А охранять ее очень даже стоило. Высокая, крепкая, со стройной фигурой, она будто излучала жизненную силу. В наследство от бабки Астрид Елисаве достались густые темно-рыжие, как потемневшая медь, волосы, красиво оттенявшие белую кожу без веснушек, и серо-голубые глаза в их обрамлении казались еще ярче. Правильные, изящные черты лица, черные густые брови, яркие розовые губы вызывали бы восхищение, родись она хоть в семье самого бедного из подольских рыбаков. Она рано сформировалась и похорошела, и по достижении дочерью тринадцати-четырнадцати Ярослав уже мог бы подыскать ей мужа. Но за прошедшие годы ее красота не только не поблекла, а еще ярче расцвела, налилась силой и привлекала даже больше, чем хрупкая прелесть едва созревшей юной девушки. Этой жизненной силой Елисава была полна до краев и, казалось, каждым взглядом, словом, движением расплескивала ее вокруг себя, щедро делясь со всеми окружающими. Неудивительно, что кмети Ярославовой дружины, имевшие счастливую возможность видеть княжну каждый день, мечтали о ней днем и видели во сне ночью. Белолицая, румяная, русоволосая Предслава и даже младшая, Прямислава, обладательница прелестного правильного личика и золотой косы длиной почти до колен — забота и гордость нянек, — тоже не были обижены вниманием, но стоило Елисаве показаться на крыльце княжьего терема, как десяток свободных от дозоров и иных занятий кметей и гридей устремлялись к ней с вопросом, не желает ли она что-нибудь поручить и не позволит ли проводить ее.
К воинам отцовской дружины — и к северным хирдманам, и к славянским кметям — Елисава относилась дружелюбно, унаследовав эту привычку от матери. Ведь эти люди были вокруг нее всегда, с самого рождения, и она привыкла к ним почти так же, как к своим нянькам и прислужницам. «Мои игрушки» и «наша дружина» с самого младенчества были для Елисавы одинаково знакомыми понятиями. «Вот это — наши стены!» — говорила ей мать, показывая на мужчин с мечами. Они всегда находились где-то рядом: стояли в сенях, сидели в гриднице, толпились во дворе, сопровождали во время прогулок и поездок.

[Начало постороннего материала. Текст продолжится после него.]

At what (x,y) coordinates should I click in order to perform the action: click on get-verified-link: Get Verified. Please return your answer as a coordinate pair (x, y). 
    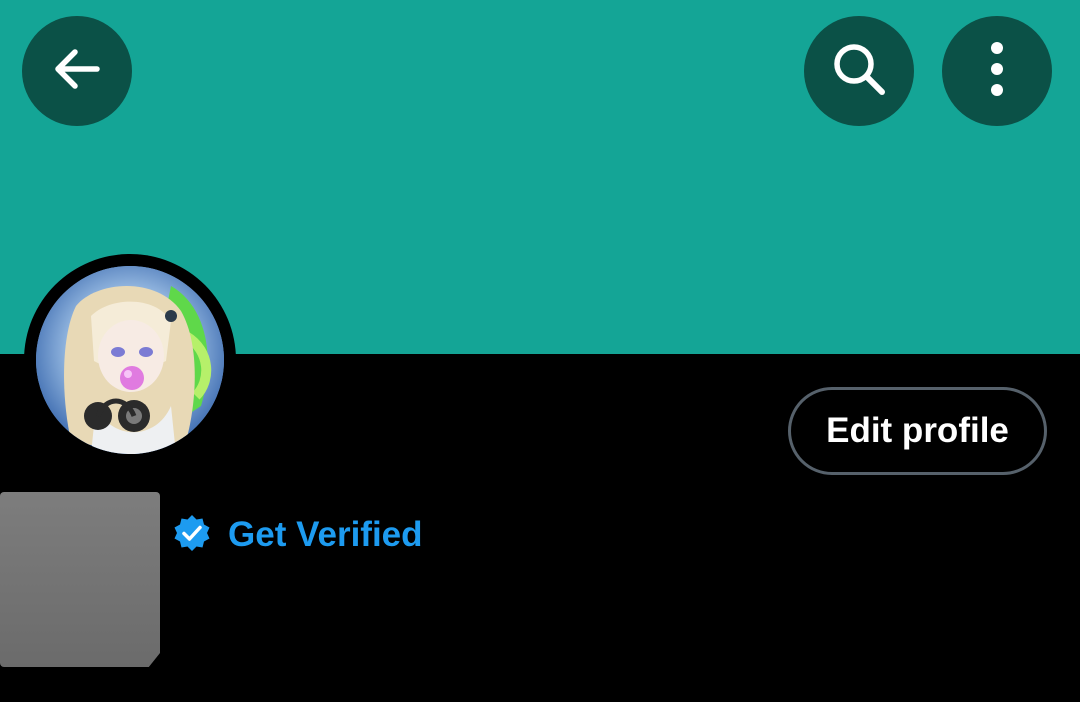
    Looking at the image, I should click on (298, 535).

Отделяли от толпы, грязноватой, блекло одетой, крикливой, зачастую — недобро настроенной. Делали ее, Ярославну, тем, кем она была, создавали ее отличие от босоногих девок, одетых в единственную рубашку. Иной раз они тоже сердились, кричали, чего-то требовали от отца, буянили на пирах, дрались между собой и казались опасными, но потом всегда успокаивались. Князья были нужны им не меньше, чем они были нужны князьям, и Елисава знала: как она видит в них свою защиту и опору, так и они видят в ней источник своего благополучия. Подрастая, княжна чуть-чуть заигрывала с ними, пробовала на них свое искусство быть женщиной и понимала, что для этих парней, которым едва ли когда-нибудь случится завести семью, она — прекрасная дева из сказаний, царская дочь в башмачках из чистого золота, недостижимая мечта, скрашивающая порой скучноватую жизнь.
Ей было известно, что в действительности жизнь удалых молодцев с роскошными воинскими поясами далеко не так красива, как в хвалебных песнях или сказаниях. Выбитые зубы, негнущиеся пальцы, скособоченные носы, уродливые шрамы, опухшие от пива и браги лица, незаживающая язва на тыльной стороне левой кисти — от щита. А еще — стойкий запах дружинного дома, обиталища множества одиноких мужчин; их словечки, которых Елисава якобы не знала, и байки о невероятных приключениях и великих подвигах; ссоры из-за женщин и клятвы верности друг другу до последнего, до тех четырех локтей земли, где их, в конце концов, зароют, — как правило, очень далеко от тех мест, где они родились. Иногда кто-то из них погибал. Появлялись новые — молодые неумелые парни. Иные из них тоже погибали, не успев ничему научиться. А если кто-то вспоминал о том, что было двадцать лет назад, на него смотрели как на внезапно проснувшуюся вещую вёльву. Некоторые из воинов знали, казалось, всего три-четыре слова, и то бранных, но вполне обходились ими; другие, пообтесавшись при дворах разных государей, побывавшие за далекими морями, в странах, о которых только в Библии и сказано, могли удивить обширностью знаний и красноречием. Одни происходили из знатных воинских родов, другие, родившиеся после посещения княжьей дружиной какого-нибудь погоста или села, вообще не знали отца и были в семилетнем возрасте отправлены в дружину, которая и поспособствовала их появлению на свет. С десяток таких мальчишек вечно носилось с дикими воплями по двору перед дружинным домом, размахивая деревянными мечами, а пара бывалых дядек присматривала за ними, вспоминая меж собой дела далекой молодости.